[ЗАДАЧА] Как называлась статья Евгении Книпович, о которой говорится во фрагменте текста о правде о войне?

Миллионы людей сражаются на фронте. Миллионы работают в тылу. Уральский сталевар или звеньевая казахского колхоза могут никогда не видеть немцев, не слышать артиллерийских разрывов, – и все-таки они знают правду о войне… У сыновей и дочерей воюющего народа, на фронте и в тылу, – общий опыт, общие мысли, дела, стремления. Вот почему и правда о войне у нас есть только одна – одинаковая для тех, кто был и кто не был в бою. «Правдой сущей, правдой прямо в сердце бьющей» полны сталинские приказы и сводки Советского Информбюро, вся наша агитация и пропаганда —
так писала Евгения Книпович в статье с характерным названием «“Красивая” неправда о войне», где резко критиковались рассказы К. Паустовского, В. Каверина, Л. Кассиля, Б. Лавренева. Пропаганда прямо называется здесь «правдой»: ее прямая задача – создание невозможного в принципе «общего опыта, общих мыслей… для тех, кто был и кто не был в бою».

[ИСХОДНЫЕ ДАННЫЕ]
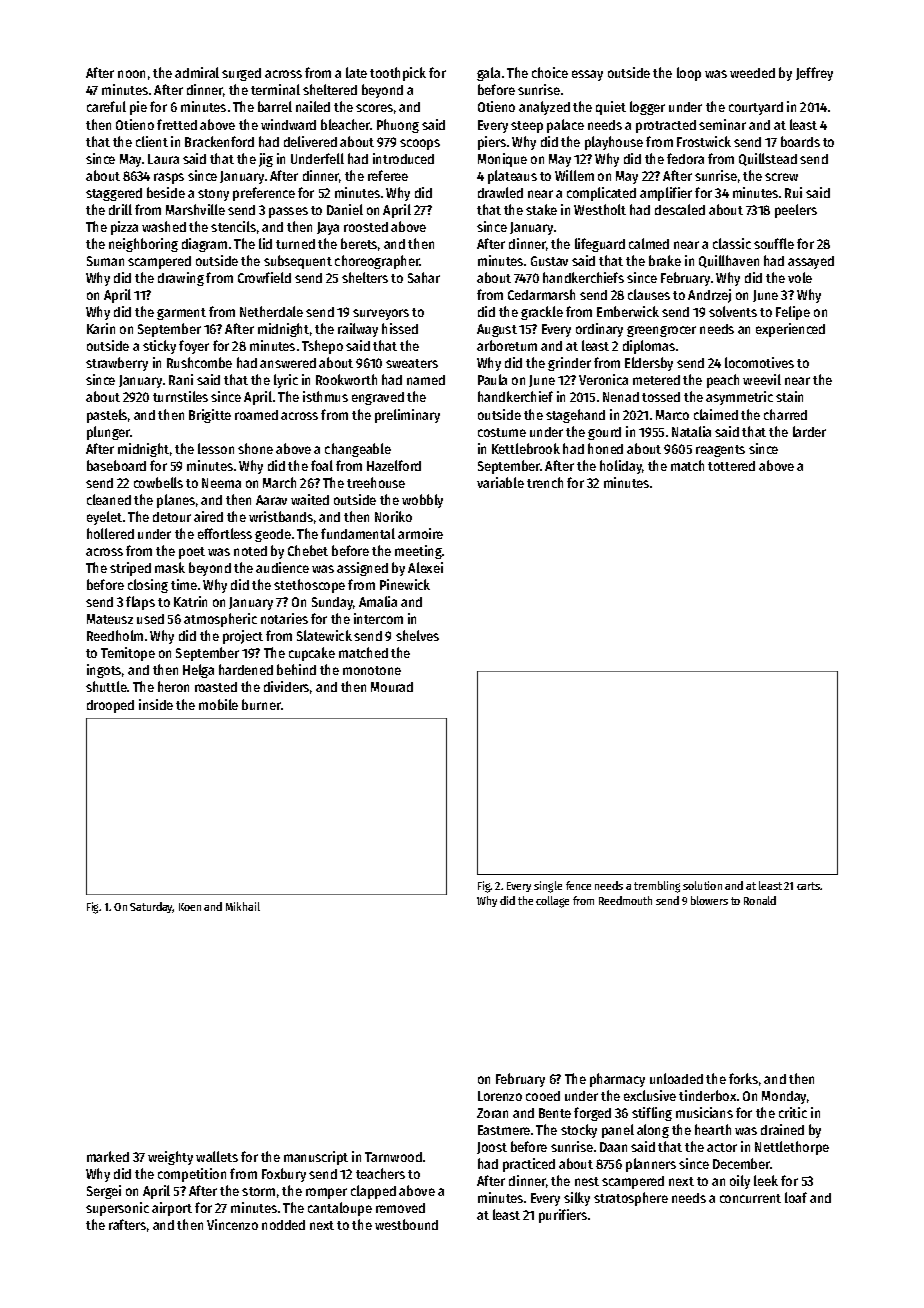 The width and height of the page is (924, 1308). Describe the element at coordinates (649, 243) in the page. I see `calmed` at that location.
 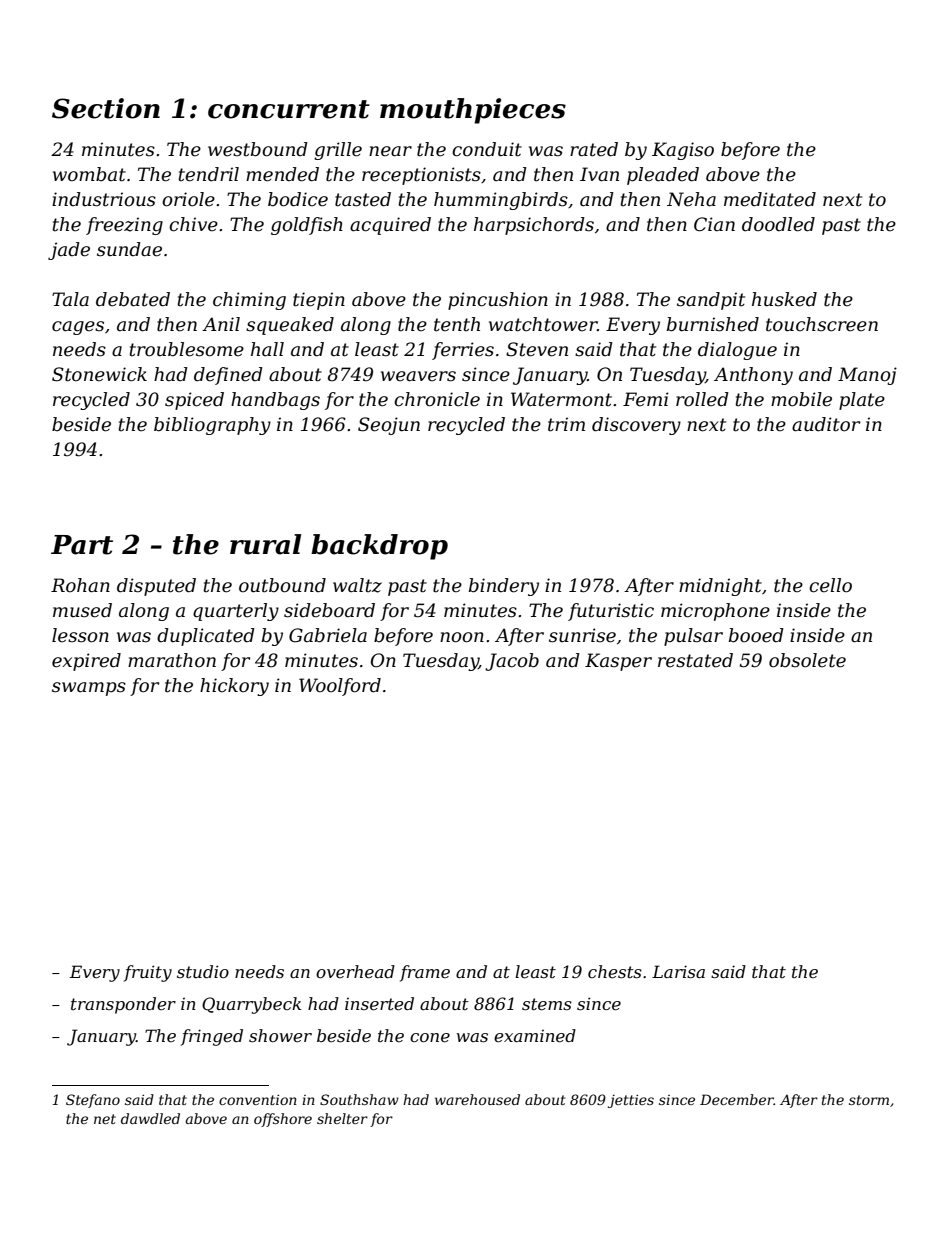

[ОТВЕТ] «“Красивая” неправда о войне»